Einolf also argues that the standard definition of torture is impinged upon Western and modern laws of morality, and motives cannot account for a valuable historical study. Apart from historical grounds, on philosophical grounds too, this definition could become too inclusive . For instance, an agent of the state can be a school teacher who is punishing a child, thereby inflicting intentional pain on them which is not lawfully sanctioned. Even though this could have dire consequences, for Wisnewski, these examples are a far cry from torture committed by the police or the military. It can be argued that Wisnewski’s understanding of torture is too stringent and exclusionary but that is precisely his point. He wants to understand the severity of torture and its ontological uniqueness in the human world. For him, a focus on the ‘wrong-making’ features of the torture should be revised. Something makes torture wrong; it is the nature of the act that is usually misinterpreted according to him. 

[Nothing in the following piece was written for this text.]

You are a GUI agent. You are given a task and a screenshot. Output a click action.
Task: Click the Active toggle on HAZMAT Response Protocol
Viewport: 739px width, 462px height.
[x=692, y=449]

In analysing ‘torture’, the first argument Wisnewski presents is against the idea of ‘pain’ as the central point of torture. Through the act of torture, pain is inflicted on the body in multiple ways. The body goes through multiple levels of pain for different reasons. The act of piercing can be a painful experience. But the difference between this pain and the pain experienced by a tortured victim is the lack of consent. Wisnewski explains how masochism and religion are activities where pain is literally ‘sought out’ to constitute a sacrificial act. But as he rightly points out, the act itself remains immoral (at least to societal standards). Shiite Muslims performing matam or lamentation during Muharram is one such sacrificial act. The pain in this act of mourning is sought-out yet it does not make the act itself justifiable in other contexts. It is the logic of lamenting the martyrdom of Husayn ibn Ali that makes it consensual, but the very act remains that of self-harm. 

The consent given by the masochist to the torturer in these acts does not change the very nature of the acts themselves, it must remain a taboo. This makes a complex situation of different kinds of pain based on how one perceives that pain. In the examples cited by Wisnewski, pain becomes an event of interpretation which leads him to use the word ‘suffering’ instead of pain. Suffering gives the connotation of ‘un-wilfulness’ of the activity making it a more appropriate candidate for being the central point for torture. Wisnewski’s movement from pain to suffering reflects his ontological displacement from the phenomenological one. In other words, when Sara Ahmed (2004) discusses pain, there is a critical phenomenological focus on it. For her, pain must be understood in its ‘affectiveness’ and not in its effect. The affect of pain is connected to the formation of the Freudian ego where the very understanding of the self is achieved through negative impressions from outside the body. Arguably,  pain then becomes a necessary sensation of one’s life which is always experienced in relation to something else; it can be wilful or un-wilful. This necessity of pain in one’s life is also pronounced by Wisnewski, and it is for this reason he found it inadequate for torture to be defined through pain.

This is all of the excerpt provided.